Washington state gov. signs gay marriage bill

Gov. Chris Gregoire, seated, is surrounded by legislators and supporters as she signs into law a measure that legalizes same-sex marriage on Monday, Feb. 13, 2012, in Olympia, Wash. Gregoire handed gay rights advocates in Washington state a major victory with her signature, making it the seventh in the nation to allow gay and lesbian couples to wed. The law takes effect June 7, but opponents are already mounting challenges on multiple fronts. AP Photo/Elaine Thompson

Gov. Chris Gregoire, seated, is surrounded by legislators and supporters as she signs into law a measure that legalizes same-sex marriage on Monday, Feb. 13, 2012, in Olympia, Wash.
AP Photo/Elaine Thompson
Washington State governor Chris Gregoire on Monday signed a bill legalizing same-sex marriage in the state of Washington, expressing her pride that, going forward, same-sex couples "will no longer be treated as separate but equal" in Washington.

"As governor for more than seven years, this is one of my proudest moments," Gregoire said in remarks before signing the bill. "We stood up for equality and we did it together - Republicans and Democrats, gay and straight, young and old, and a variety of religious faiths. I'm proud of who and what we are in this state."

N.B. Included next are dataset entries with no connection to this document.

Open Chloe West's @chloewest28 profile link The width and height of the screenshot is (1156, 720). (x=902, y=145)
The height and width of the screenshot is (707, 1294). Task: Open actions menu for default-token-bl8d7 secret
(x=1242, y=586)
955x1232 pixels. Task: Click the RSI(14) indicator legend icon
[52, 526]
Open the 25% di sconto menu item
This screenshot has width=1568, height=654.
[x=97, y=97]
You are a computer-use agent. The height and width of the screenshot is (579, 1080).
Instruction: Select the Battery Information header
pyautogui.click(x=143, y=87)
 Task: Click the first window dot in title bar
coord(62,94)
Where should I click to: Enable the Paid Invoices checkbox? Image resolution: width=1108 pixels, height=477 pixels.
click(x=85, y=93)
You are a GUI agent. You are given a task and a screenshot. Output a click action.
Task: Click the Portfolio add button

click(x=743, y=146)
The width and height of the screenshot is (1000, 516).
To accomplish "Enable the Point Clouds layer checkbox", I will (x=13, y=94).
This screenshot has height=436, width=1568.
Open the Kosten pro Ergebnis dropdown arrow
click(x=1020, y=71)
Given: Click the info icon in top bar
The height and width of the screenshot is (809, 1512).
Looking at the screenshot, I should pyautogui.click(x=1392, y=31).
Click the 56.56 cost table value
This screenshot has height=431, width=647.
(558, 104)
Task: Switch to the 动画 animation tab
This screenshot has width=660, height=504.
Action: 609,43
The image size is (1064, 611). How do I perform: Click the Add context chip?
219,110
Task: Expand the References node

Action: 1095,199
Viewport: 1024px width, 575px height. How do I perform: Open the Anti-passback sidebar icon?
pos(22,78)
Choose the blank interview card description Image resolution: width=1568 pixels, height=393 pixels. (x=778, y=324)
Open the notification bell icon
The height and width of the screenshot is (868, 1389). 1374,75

The legislation passed through the state House last week in a 55-43 vote; the previous week, it passed in the Senate by 28-21.

The law makes Washington the seventh U.S. state - in addition to the District of Columbia - to legalize gay marriage.

It will not take effect, however, until early June due to the state's 90-day enactment period.

In the meantime, opponents of same-sex marriage in the state have vowed to undo the law in a ballot measure in November. In order to introduce the measure, they have to collect 120,577 signatures by June 6.

Gregoire said she was confident Washington voters would vote for marriage equality even if the matter does end up on the November ballot.

"If asked, if asked, the voters of the state of Washington will say 'yes' to marriage equality in the state of Washington," she said. "Washingtonians will say 'yes' because a family is a family all facing the same challenges. Can we keep over our heads? Can we keep our jobs? Can we provide for children's health and safety, education and happiness? I believe our Washingtonians will say because it's time for us to stand up for our sons, our daughters, our brother, our sisters, our moms, our dads, our friends and the couple down the road."

A similar law passed through the New Jersey state Senate earlier on Monday, though Republican New Jersey Governor Chris Christie has vowed to veto such a measure.